João Antônio combina gírias locais do submundo com linguagem formal na tentativa de retratar o universo particular da baixa marginalidade, dos malandros otários, que mais se enganam do que aos outros. Na maioria das vezes a mistura dos registros funciona bem e parece refletir o próprio desejo do malandro de florear seu discurso: “Qualquer palavra ganha dignidade na boca da polícia e ninguém ri. Ademais, Lima era um tira aposentado e ainda sustentava influências. Palavra dele tomava tamanho nas possíveis e inesperadas batidas da policia.” Ou: “E quando é madrugada até um cachorro na praça da República fica mais belo. Luz elétrica joga calma em tudo.”

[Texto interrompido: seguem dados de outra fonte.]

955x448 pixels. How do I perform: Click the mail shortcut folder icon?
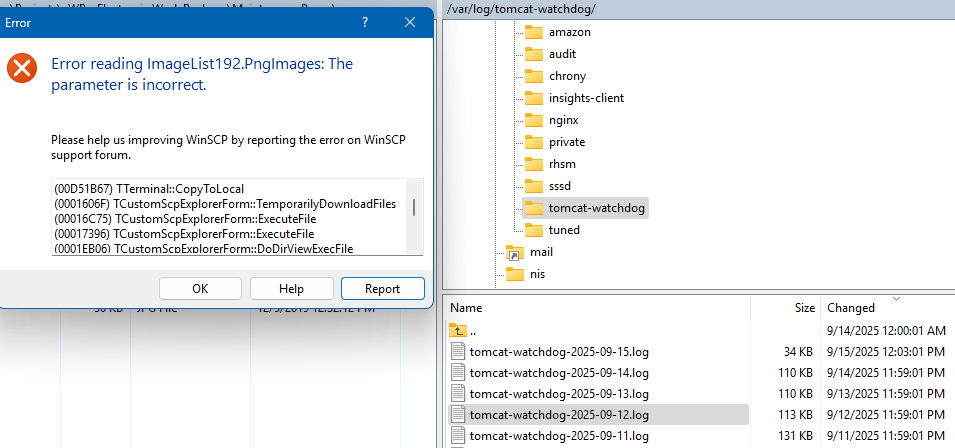[x=514, y=252]
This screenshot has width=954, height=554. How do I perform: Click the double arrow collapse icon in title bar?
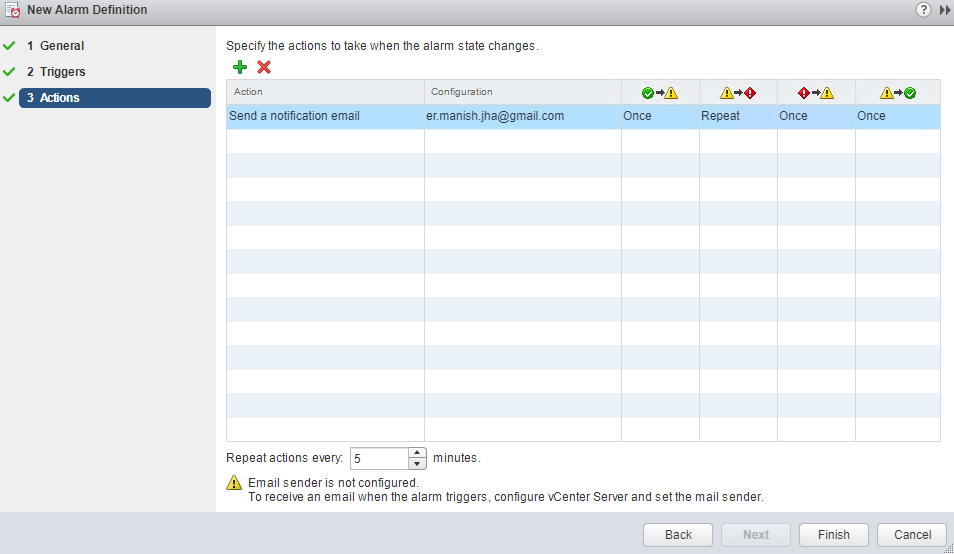pos(944,10)
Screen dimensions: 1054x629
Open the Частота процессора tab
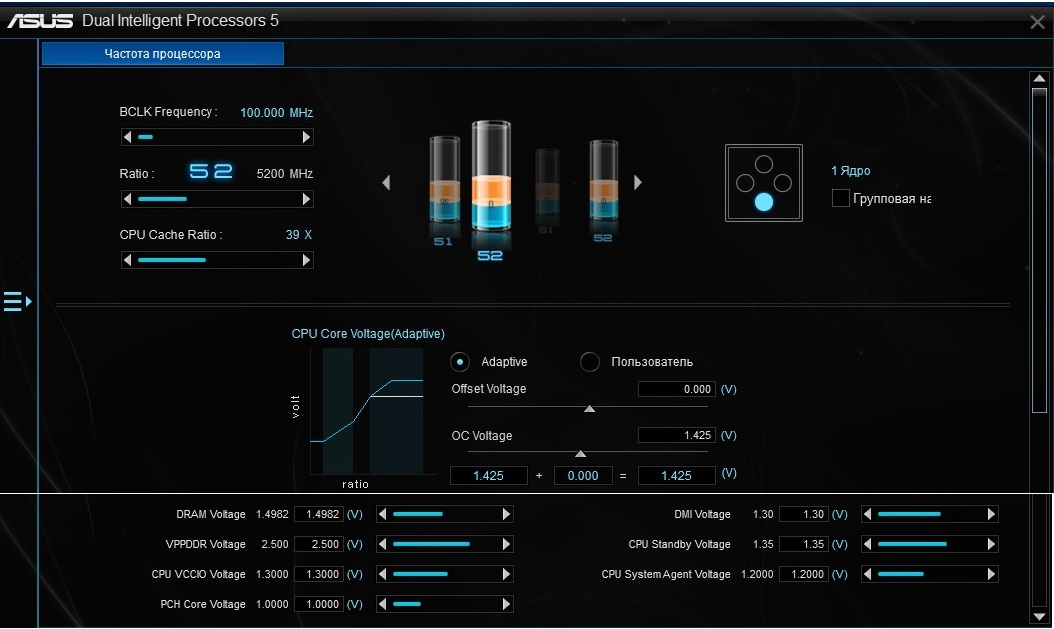pyautogui.click(x=163, y=54)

Em outras situações, no entanto, o esforço de criar uma linguagem ao mesmo tempo fiel ao meio e rica do ponto de vista literário torna-se ostensivo, e o texto perde em naturalidade: “Chegara-lhes depois um vizinho safado empurrando-lhes a gana para bem longe.” Nesses casos, o uso excessivo de pronomes oblíquos em ênclise ou do pretérito mais que perfeito acaba por entrar em choque com a leveza e a coloquialidade do vocabulário. Em alguns momentos, João Antônio parece querer mostrar, a qualquer custo, seu rico arsenal de gírias, como se precisasse exibir os resultados de um trabalho antropológico. As longas enumerações soam um tanto artificiais: “o joguinho se aprende jogando, tudo o mais é ilusão, engano, embandeiramento, onde de otário”; ou “àquela tarde, tinham manha, tinham charla, boquejavam a prosa mole”. Quase sempre a enumeração é tripla: “E vão como viradores, sofredores, pés-de-chinelo.”
Mais do que registrar a linguagem de um meio, João Antônio parece querer reproduzir aquele mundo esquecido e marginal. Vale-se não só do vocabulário específico, mas também da descrição de jogos, truques e ambientes, especialmente dos botecos. O desejo de refletir uma realidade chega ao ponto de João Antônio introduzir no conto personagens “reais”, como o célebre “Carne Frita”, campeão brasileiro de sinuca, que interage com os personagens ficcionais.
Para Antonio Candido, “João Antônio faz para as esferas malditas da sociedade urbana o que Guimarães Rosa fez para o mundo do sertão, isto é, elabora uma linguagem que parece brotar espontaneamente do meio em que é usada, mas na verdade se torna língua geral dos homens, por ser fruto de uma estilização eficiente”. É sempre difícil cotejar autores. Se João Antônio conseguiu um feito semelhante ao de Rosa, é matéria controversa. Mas não há dúvida de que retratou, com fina observação e talento literário, um mundo até então pouco lembrado pela literatura brasileira.